Though after the World War I some critics reacted against the Brooke legend by calling his verse foolishly naive and sentimental, the poem carries Brooke’s excessive patriotic heart to assert that it is a glorious and honorable sacrifice to die for your country, and specifically England. The poem acts almost as a love poem to England, where he romanticizes its beauty and bountifulness.
Overview
Title: highlights the figure of an ideal, specific soldier to highlight this is how a soldier is – one who is willing to sacrifice his life for his country.
Form: similar to a Petrarchan sonnet, has 14 lines, separated into stanzas of eight and six.
Rhyme scheme: The rhyming pattern is not typical of a Petrarchan sonnet, which usually has a ABBAABBA CDECDE pattern. (the rhyme scheme is ABABCDCD ABCABC)
Tone: positive and motivating
Theme: patriotism, loss in war
Narration: first person point of view of an England soldier who foresees his death but believes his death as a victory.
Deep-end Analysis
If I should die, think only this of me:
That there's some corner of a foreign field
That is for ever England.
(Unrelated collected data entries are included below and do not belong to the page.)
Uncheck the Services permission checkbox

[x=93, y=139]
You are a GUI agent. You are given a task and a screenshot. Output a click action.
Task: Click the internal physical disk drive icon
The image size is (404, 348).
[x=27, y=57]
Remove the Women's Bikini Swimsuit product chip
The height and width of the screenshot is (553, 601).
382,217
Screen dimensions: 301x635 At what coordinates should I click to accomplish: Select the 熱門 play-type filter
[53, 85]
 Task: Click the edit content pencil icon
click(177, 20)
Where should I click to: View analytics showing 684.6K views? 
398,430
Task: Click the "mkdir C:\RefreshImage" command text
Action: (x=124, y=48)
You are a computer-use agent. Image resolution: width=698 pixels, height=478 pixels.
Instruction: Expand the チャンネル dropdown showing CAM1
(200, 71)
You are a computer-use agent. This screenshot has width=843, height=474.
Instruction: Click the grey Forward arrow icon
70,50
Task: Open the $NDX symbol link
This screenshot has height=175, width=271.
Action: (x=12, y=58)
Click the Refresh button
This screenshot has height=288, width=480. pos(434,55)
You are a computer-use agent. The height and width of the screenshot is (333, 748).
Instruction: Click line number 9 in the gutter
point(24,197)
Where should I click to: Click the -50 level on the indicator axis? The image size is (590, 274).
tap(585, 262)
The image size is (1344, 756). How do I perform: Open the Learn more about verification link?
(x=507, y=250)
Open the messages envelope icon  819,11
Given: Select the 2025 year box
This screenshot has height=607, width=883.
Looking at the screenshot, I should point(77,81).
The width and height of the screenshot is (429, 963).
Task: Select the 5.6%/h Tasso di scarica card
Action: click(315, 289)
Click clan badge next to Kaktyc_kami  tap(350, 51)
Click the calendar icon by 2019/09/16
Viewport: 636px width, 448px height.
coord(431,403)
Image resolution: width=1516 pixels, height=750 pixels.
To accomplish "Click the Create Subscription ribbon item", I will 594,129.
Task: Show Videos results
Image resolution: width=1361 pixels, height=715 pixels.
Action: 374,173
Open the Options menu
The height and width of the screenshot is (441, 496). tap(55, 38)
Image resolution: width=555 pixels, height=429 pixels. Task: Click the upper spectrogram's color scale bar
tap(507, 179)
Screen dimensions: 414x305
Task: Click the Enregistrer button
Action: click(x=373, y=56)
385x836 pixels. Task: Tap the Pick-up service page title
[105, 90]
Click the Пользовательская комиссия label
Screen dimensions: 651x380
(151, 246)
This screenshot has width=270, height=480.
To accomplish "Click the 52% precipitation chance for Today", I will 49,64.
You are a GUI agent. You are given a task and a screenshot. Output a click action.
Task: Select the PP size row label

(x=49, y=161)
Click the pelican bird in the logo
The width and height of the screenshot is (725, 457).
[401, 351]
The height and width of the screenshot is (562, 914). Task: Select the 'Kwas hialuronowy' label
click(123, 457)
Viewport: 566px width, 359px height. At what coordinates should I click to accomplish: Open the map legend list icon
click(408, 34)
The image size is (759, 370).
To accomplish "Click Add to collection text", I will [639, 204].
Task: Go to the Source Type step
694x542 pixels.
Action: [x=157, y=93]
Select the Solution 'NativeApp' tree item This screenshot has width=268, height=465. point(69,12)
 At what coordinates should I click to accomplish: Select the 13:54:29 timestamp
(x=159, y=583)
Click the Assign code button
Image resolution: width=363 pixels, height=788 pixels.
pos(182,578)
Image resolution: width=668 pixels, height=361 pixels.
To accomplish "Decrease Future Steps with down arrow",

There shall be
In that rich earth a richer dust concealed;
A dust whom England bore, shaped, made aware,
Gave, once, her flowers to love, her ways to roam,
A body of England's, breathing English air,
Washed by the rivers, blest by suns of home.
enjambment: run on line
alliteration: foreign field that is for ever / rich earth a richer dust/ washed by the rivers, blest by suns (aspirated consonant sounds generate the feeling of enthusiasm on the part the soldier when glorifying his country.)
personification: A dust whom England bore, shaped, made aware/ Gave, once, her flowers to love, her ways to roam (England has given the attribution of a mother)
symbol: dust (religious, death: at funeral sermons this word is heard, all the people would turn into dust after they are dead)
imagery: flowers, ways, rivers
repetition: England (poet’s motif is clear that he wants to glorify England and emphasize that dying for his motherland is a tribute to the country)
anaphora: that (to emphasize that his death is not loss, his death would serve the expansion of England)
conditional: If I should die, (poet implies that his death is certain, however he puts it in a positive tone)
word pun: suns (can be read as sons)
The soldier starts his speech requesting the reader not to be worried about his death because his death will serve to the expansion of English territory. He emphasizes that the soil he is to be buried would be richer than before because his good virtue will be infused into that land – the virtue nourished by the values of England and the beauty of it. In doing so, the narrator is able to infer that a soldier can help to take the very fragments that helped to create that beauty and transport it to a foreign country. This act, if it were real, would of course be very noble. However, the poet seemingly glorifies the possible loss of a valuable life at war, stressing that it is a worthy sacrifice to a motherland which has given a person the life, education, beauty and freedom.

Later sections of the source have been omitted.